Le 25 juin dernier, le CROS Île-de-France assistait au lancement du livre « Kenyan and Ethiopian Athletics : towards an alternative scientific approach » à l’Université Paris Diderot (13e), en présence de son auteur Benoit Gaudin et de certains de ses contributeurs.

Une présentation succincte de l’ouvrage a été réalisé par l’auteur, avant qu’une discussion s’engage entre les différents membres de l’auditoire.

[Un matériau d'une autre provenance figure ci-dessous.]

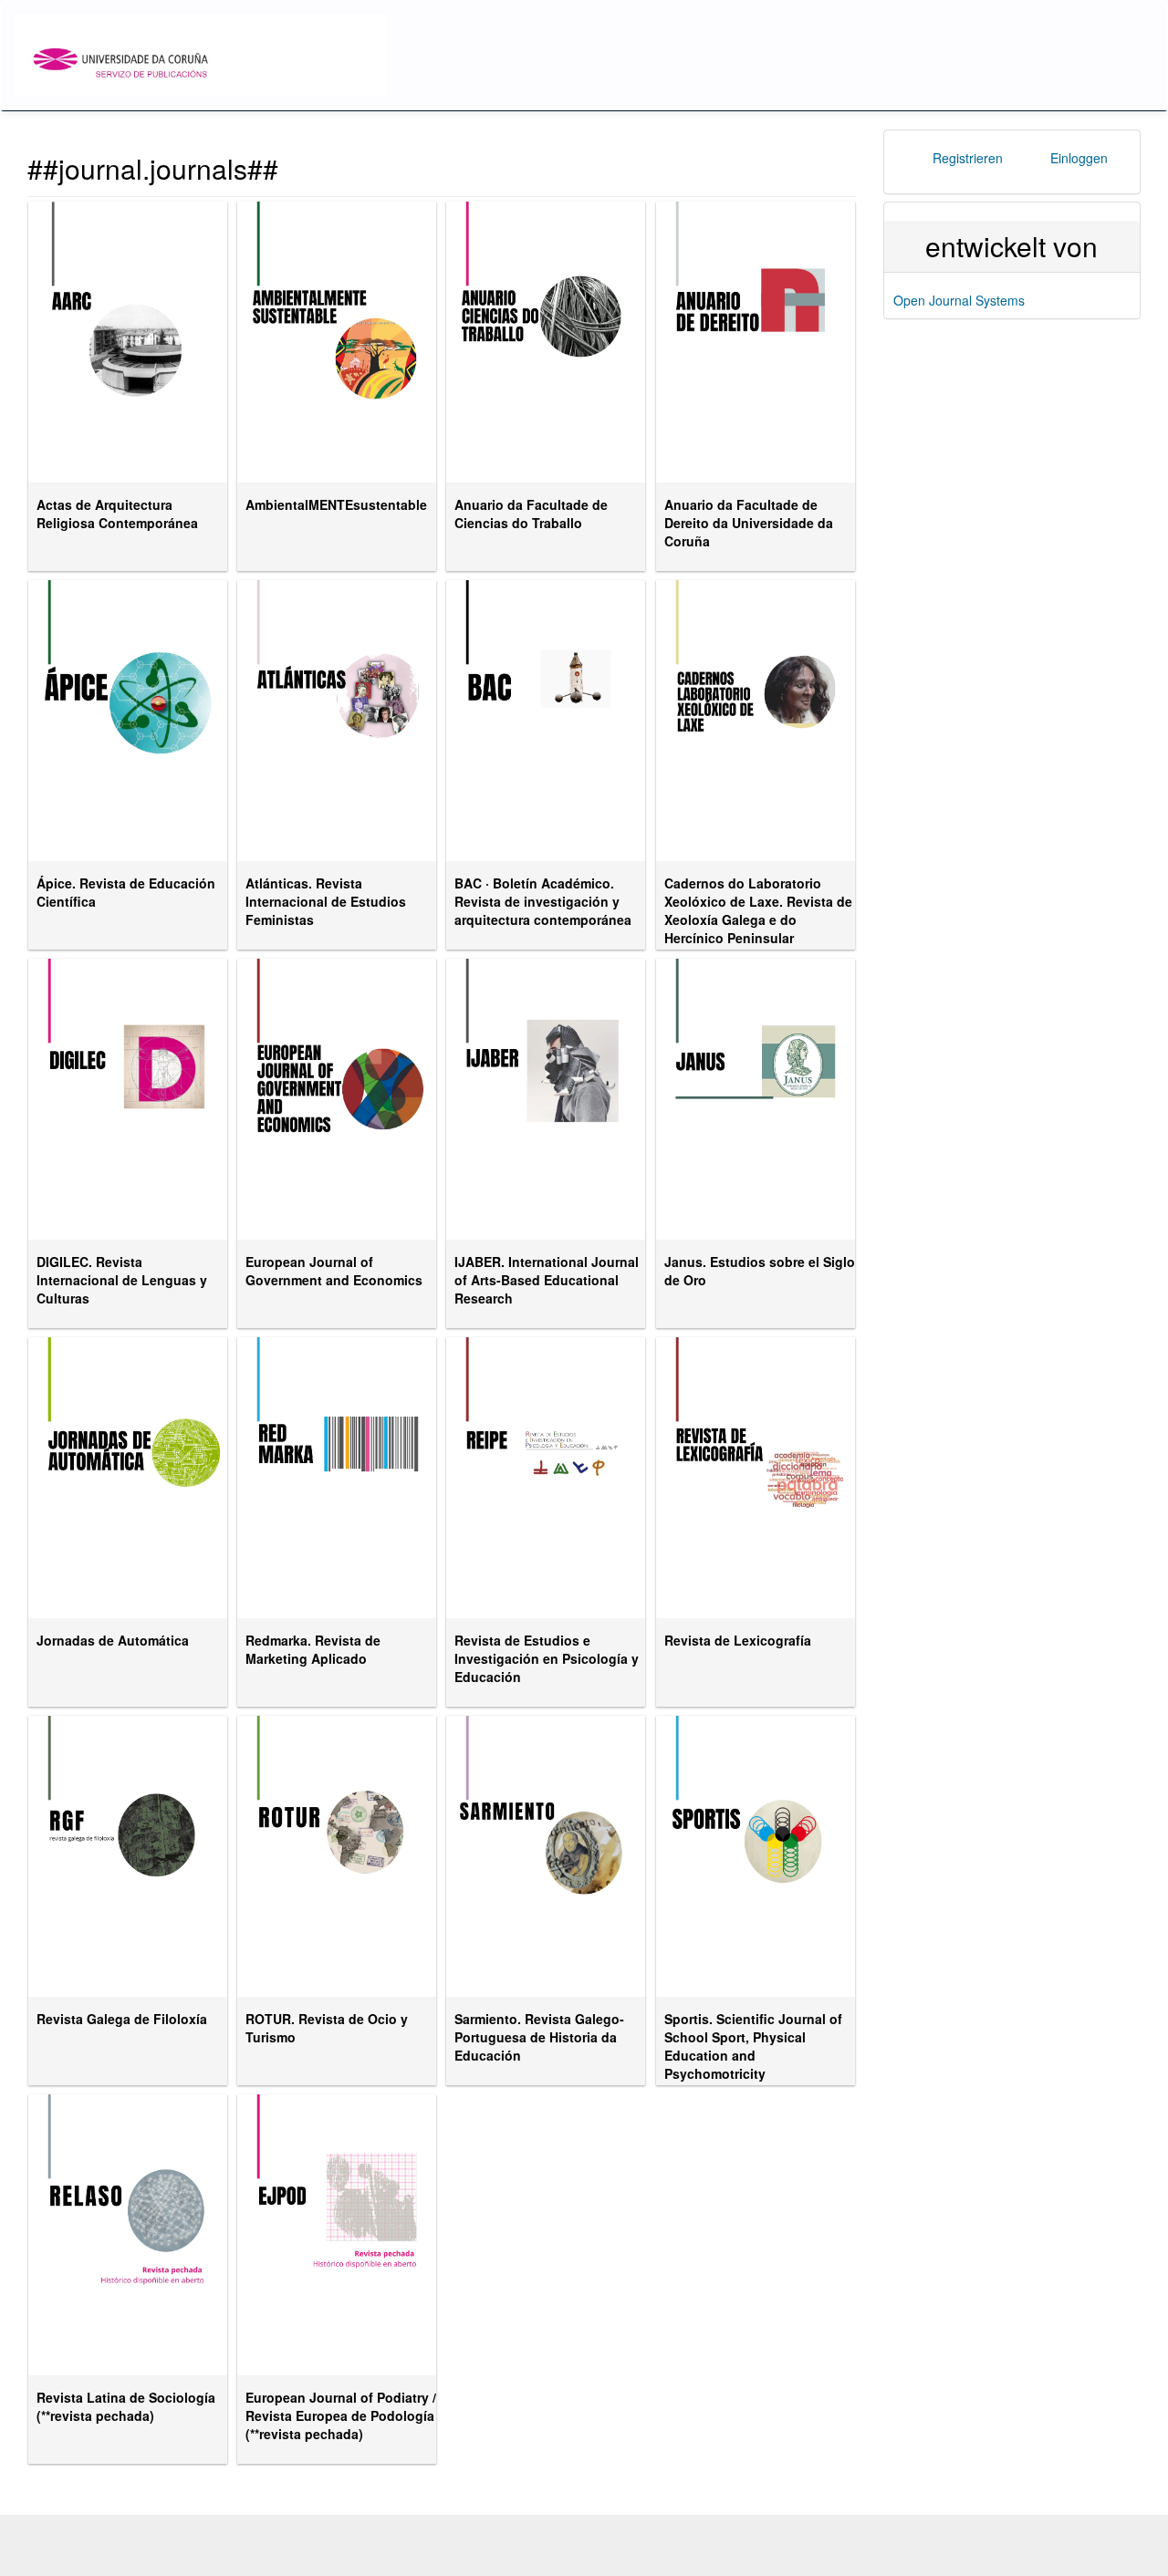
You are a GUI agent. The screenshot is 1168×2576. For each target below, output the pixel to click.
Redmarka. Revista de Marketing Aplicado (313, 1649)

Benoit Gaudin, professeur en STAPS à l’Université de Versailles Saint-Quentin (78) et chercheur à l’URMIS (Unité de Recherche Migrations et Société), actuellement détaché à l’Université d’Addis-Abeba en Ethiopie, a eu l’idée du sujet de ce livre lors de plusieurs échanges avec ses étudiants de STAPS sur les raisons profondes de la supériorité des athlètes éthiopiens et kenyans dans les courses de fond.

La problématique qu’il s’est posé est la suivante : Comment expliquer le règne sans partage des athlètes éthiopiens et kenyans sur certaines disciplines de l’athlétisme ? L’hégémonie de ces athlètes est-elle le fruit d’un patrimoine héréditaire qui se transmet de génération en génération ?

Son premier postulat est que la réponse n’est pas génétique. Toutes les études scientifiques qu’il a pu considérer montrent que cette domination ne s’explique pas par la biologie.

Pour Benoit Gaudin, qui s’est entouré d’une trentaine de chercheurs éthiopiens à qui il donne la parole dans le livre, l’explication principale provient du domaine de la préparation mentale et de l’environnement social dans lequel les athlètes kényans et éthiopiens évoluent.

L’ouvrage est disponible (en langue anglaise) sur le site de IRD Editions.